Pakistan has asked the group members, which include United States (US), Afghanistan and China to meet in Muscat, Oman, on Oct 16 to hold peace talks with the Taliban. Pakistan is said to be playing a leading role in this quadrilateral session, aimed at bringing the Afghan Taliban to the negotiating table.

This may seem like a futile move to some, seeing how peace talks have broken down in the past. The failure of the previous talks was a result of weak diplomatic policy. First the Taliban refused to join it unless given the same status as the Afghan government, a move which risked Afghan-Pak relations. Talks completely broke down due to a leak which revealed that Taliban leader, Mullah Omar had been killed in 2013, causing Pakistan to lose the upper hand.
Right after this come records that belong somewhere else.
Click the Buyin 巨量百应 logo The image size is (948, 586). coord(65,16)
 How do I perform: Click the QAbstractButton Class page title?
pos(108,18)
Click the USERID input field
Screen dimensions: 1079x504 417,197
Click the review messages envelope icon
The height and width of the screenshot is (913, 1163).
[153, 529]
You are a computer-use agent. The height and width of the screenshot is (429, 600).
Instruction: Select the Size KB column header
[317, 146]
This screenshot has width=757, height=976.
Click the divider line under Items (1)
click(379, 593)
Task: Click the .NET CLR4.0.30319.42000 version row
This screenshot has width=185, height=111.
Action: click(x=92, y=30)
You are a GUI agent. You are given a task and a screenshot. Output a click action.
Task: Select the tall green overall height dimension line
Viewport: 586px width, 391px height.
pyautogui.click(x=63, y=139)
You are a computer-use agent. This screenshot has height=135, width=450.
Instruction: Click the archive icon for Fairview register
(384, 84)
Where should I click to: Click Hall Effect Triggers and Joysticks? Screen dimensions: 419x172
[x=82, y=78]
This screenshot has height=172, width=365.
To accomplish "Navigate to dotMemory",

A lot has changed since that. Ashraf Ghani’s administration, newly elected and full of initiative back then, has been battered and buffeted by the Taliban offensive. Similarly Pakistan’s government is struggling with domestic opposition. China has become an economic stakeholder in the region, and crucially, the US has resumed military operations.

Beyond these changes, there are some huge impediments to peace talks. The Taliban are not a single entity; they are an ideology and throughout the years, this ideology has spread and broken into many conflicted fragmented groups. Even if the Taliban Shura has given any indication for peace talks to resume, it would be difficult for them to develop a consensus among their rank and file. The surge in terrorist attacks in Afghanistan is also seen as an attempt by anti-talks Taliban commanders to increase pressure on Kabul to such a level that the government itself declines to initiate talks.

A further risk is the US’s half-heartedness and temperamental policy. Statements by the US State Department show that it is not convinced on the effectiveness of these talks. Maybe it is time to admit that nobody is convinced on its effectiveness- but after 17 years of violence-what else can we do?